I know that is something around quite unlikely, but in my case most ids will be generated within a large number of mobile clients, not within a limited set of servers. I wonder if in this case, there is a justified concern.

Compared to the normal case where all ids are generated by a small number of clients:

  • It might take months to detect a collision since the document creation
  • IDs are generated from a much larger client base
  • Each client has a lower ID generation rate

Answer

mnemosyn picture mnemosyn · Mar 24, 2014

in my case most ids will be generated within a large number of mobile clients, not within a limited set of servers. I wonder if in this case, there is a justified concern.

That sounds like very bad architecture to me. Are you using a two-tier architecture? Why would the mobile clients have direct access to the db? Do you really want to rely on network-based security?

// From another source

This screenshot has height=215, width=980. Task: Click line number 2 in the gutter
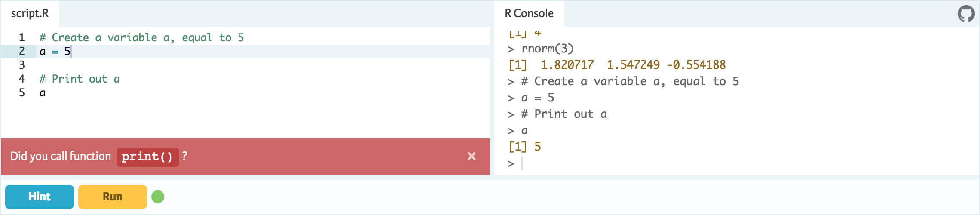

Anyway, some deliberations about the collision probability:

Neither UUID nor ObjectId rely on their sheer size, i.e. both are not random numbers, but they follow a scheme that tries to systematically reduce collision probability. In case of ObjectIds, their structure is:

  • 4 byte seconds since unix epoch
  • 3 byte machine id
  • 2 byte process id
  • 3 byte counter

This means that, contrary to UUIDs, ObjectIds are monotonic (except within a single second), which is probably their most important property. Monotonic indexes will cause the B-Tree to be filled more efficiently, it allows paging by id and allows a 'default sort' by id to make your cursors stable, and of course, they carry an easy-to-extract timestamp. These are the optimizations you should be aware of, and they can be huge.

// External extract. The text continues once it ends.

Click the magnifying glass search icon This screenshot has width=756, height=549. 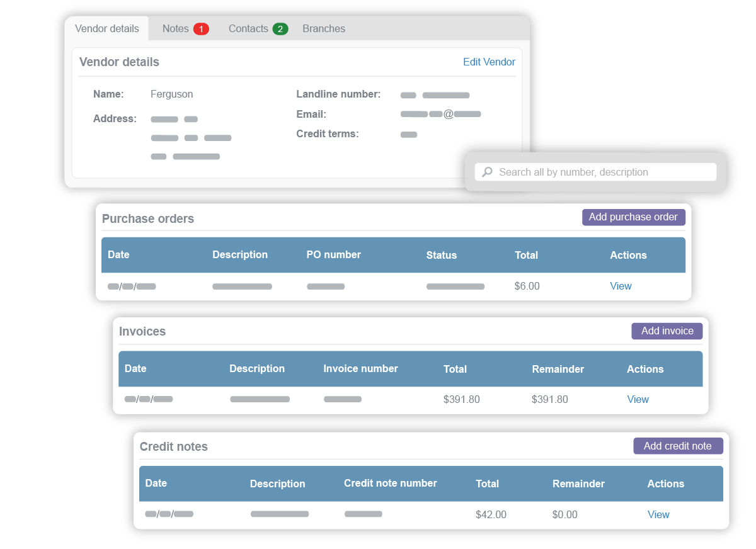(x=487, y=172)
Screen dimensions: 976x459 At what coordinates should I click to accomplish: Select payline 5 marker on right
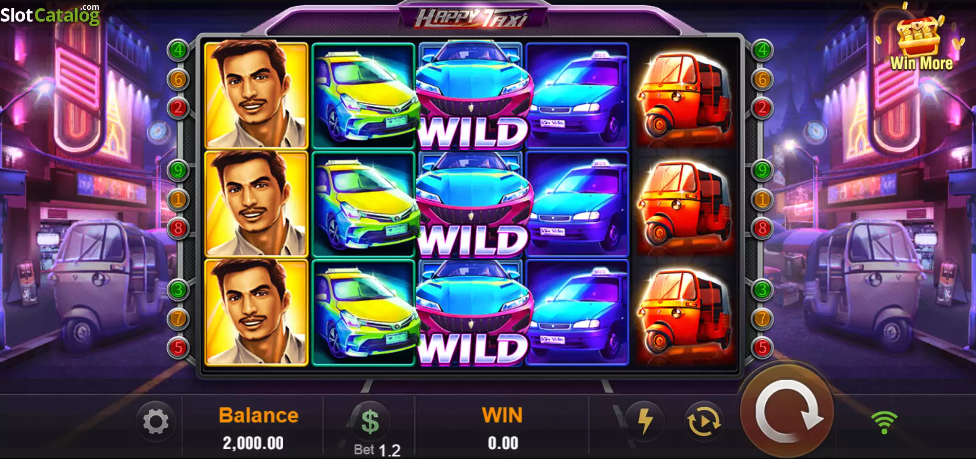[762, 347]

As you can see from the structure of the other 3 components, collisions become very likely if you're doing > 1k inserts/s on a single process (not really possible, not even from a server), or if the number of machines grows past about 10 (see birthday problem), or if the number of processes on a single machine grows too large (then again, those aren't random numbers, but they are truly unique on a machine, but they must be shortened to two bytes).

Naturally, for a collision to occur, they must match in all these aspects, so even if two machines have the same machine hash, it'd still require a client to insert with the same counter value in the exact same second and the same process id, but yes, these values could collide.